• Task instructions: After locating the line containing "Bookmark Uli's LEVY OUT tweet" in the entries below, please write out that line and the rest through the end exactly. Omit pictures.

Start of Supplied records

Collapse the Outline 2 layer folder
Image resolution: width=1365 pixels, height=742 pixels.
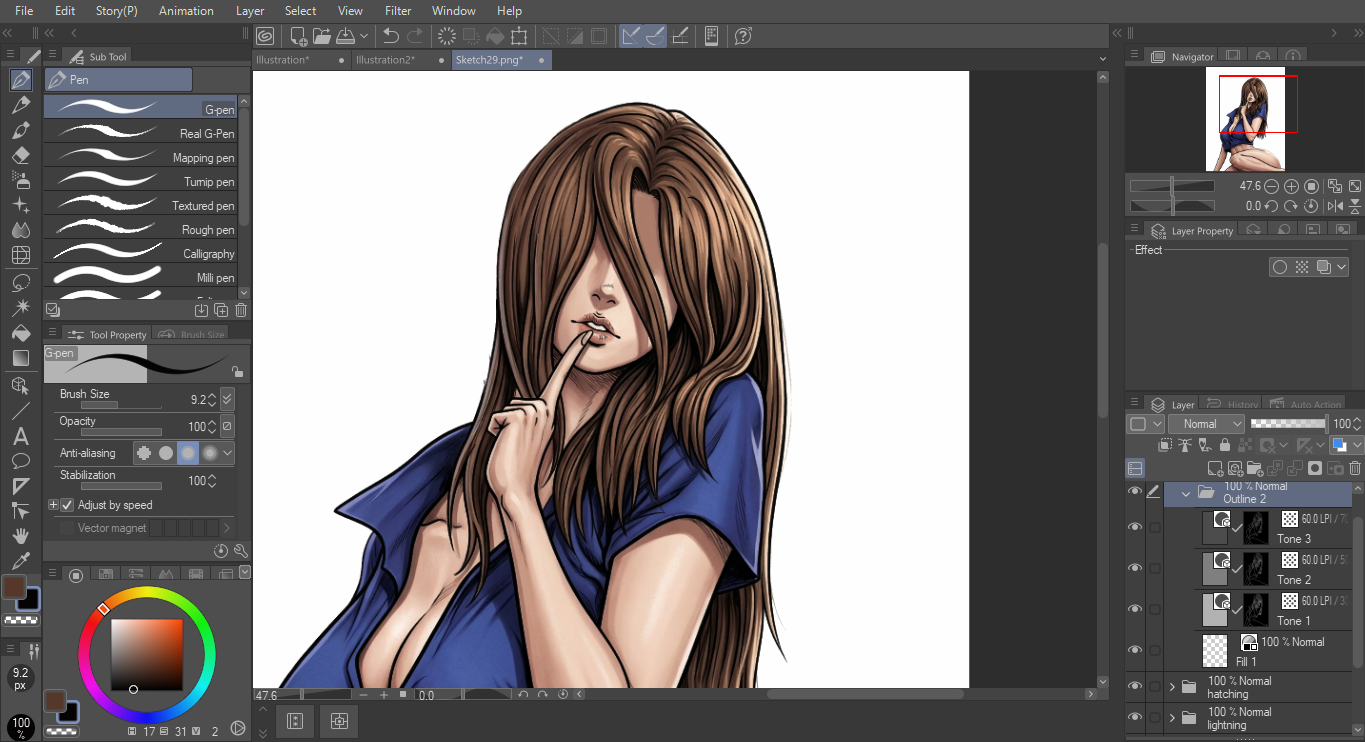click(x=1186, y=492)
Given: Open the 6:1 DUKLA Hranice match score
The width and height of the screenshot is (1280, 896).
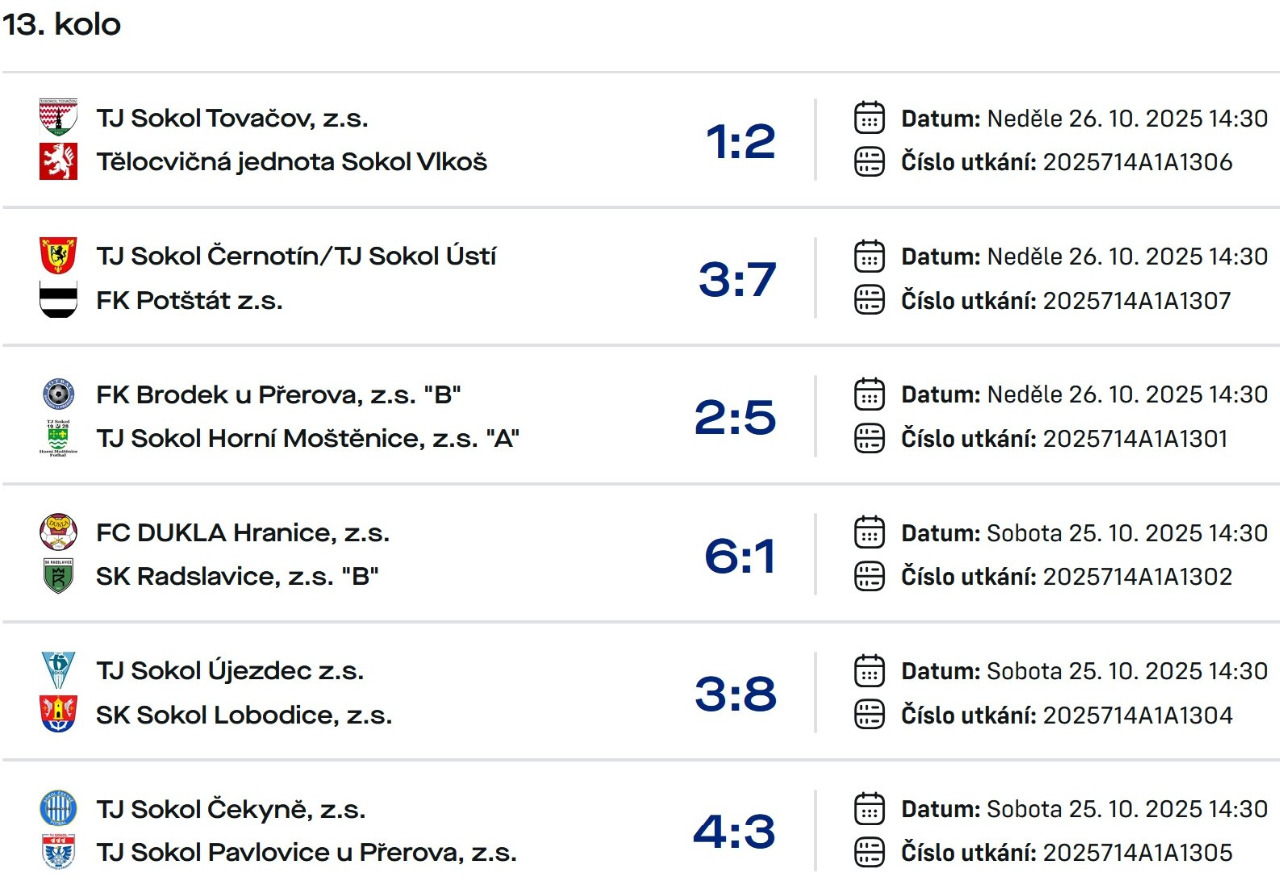Looking at the screenshot, I should tap(740, 555).

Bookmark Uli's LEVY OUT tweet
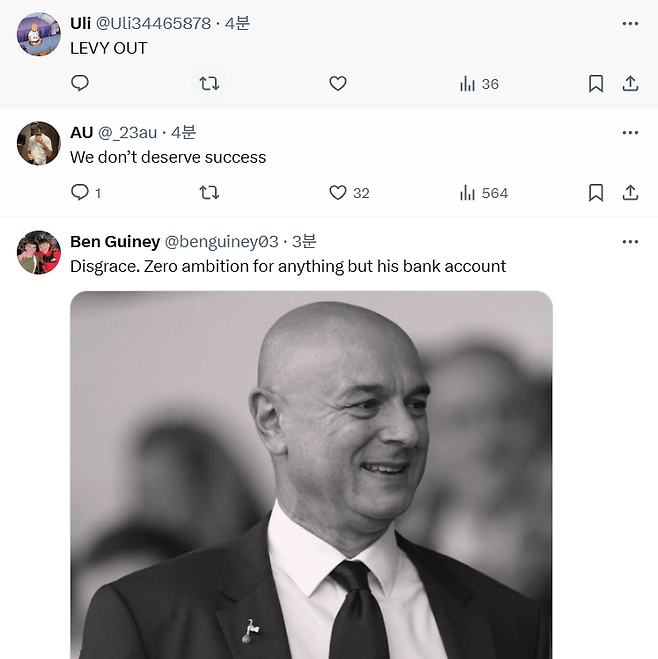(596, 84)
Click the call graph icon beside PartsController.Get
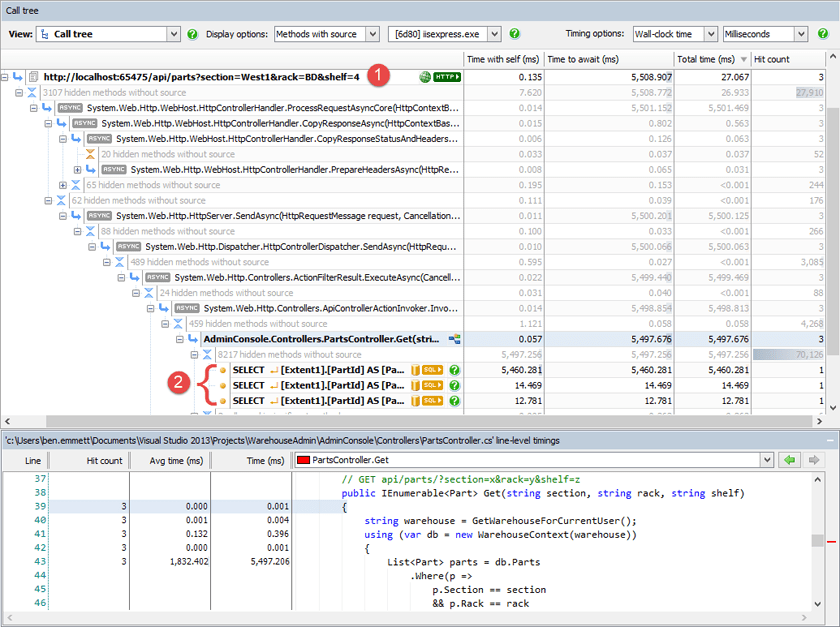 (x=455, y=339)
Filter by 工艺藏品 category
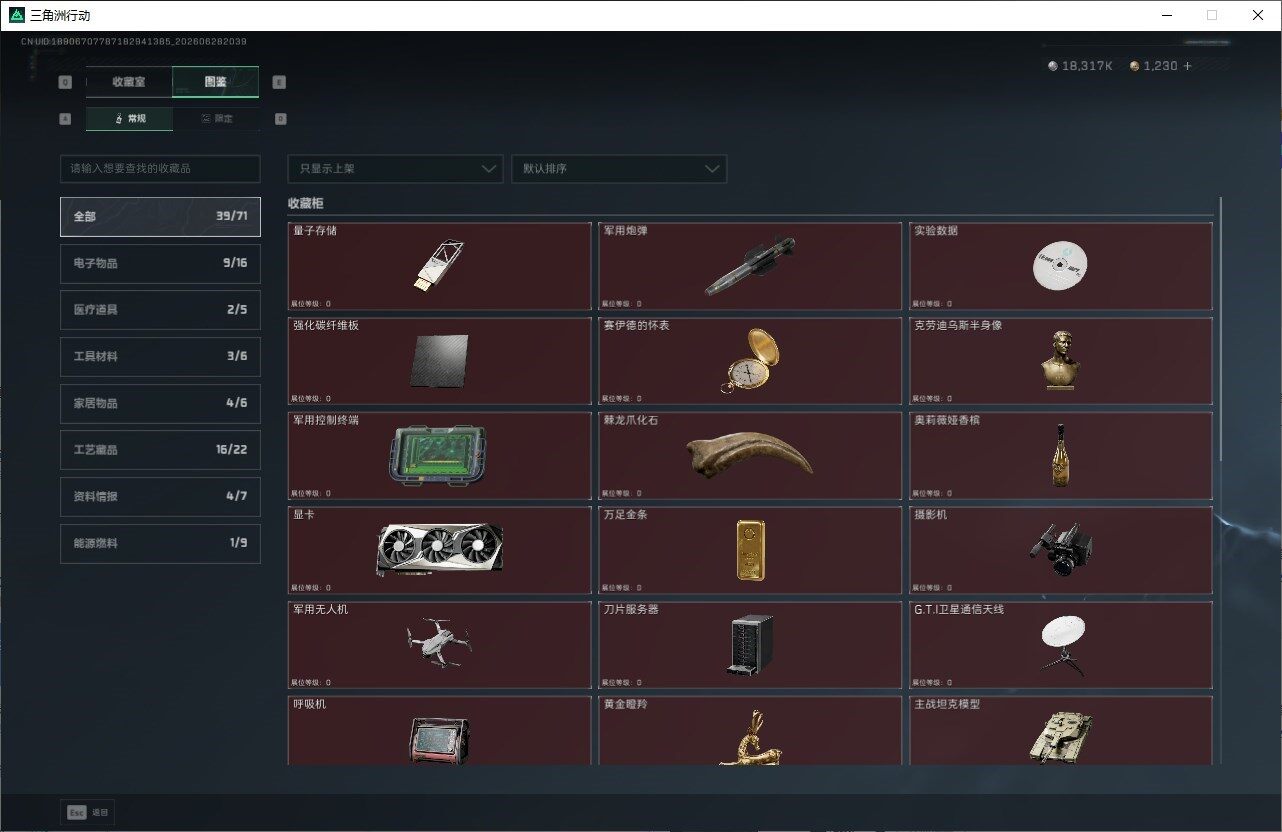This screenshot has height=832, width=1282. coord(160,450)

End of Supplied records

• Result of the exercise:
Bookmark Uli's LEVY OUT tweet
(596, 84)
Click the call graph icon beside PartsController.Get
 (x=455, y=339)
Filter by 工艺藏品 category
This screenshot has height=832, width=1282. coord(160,450)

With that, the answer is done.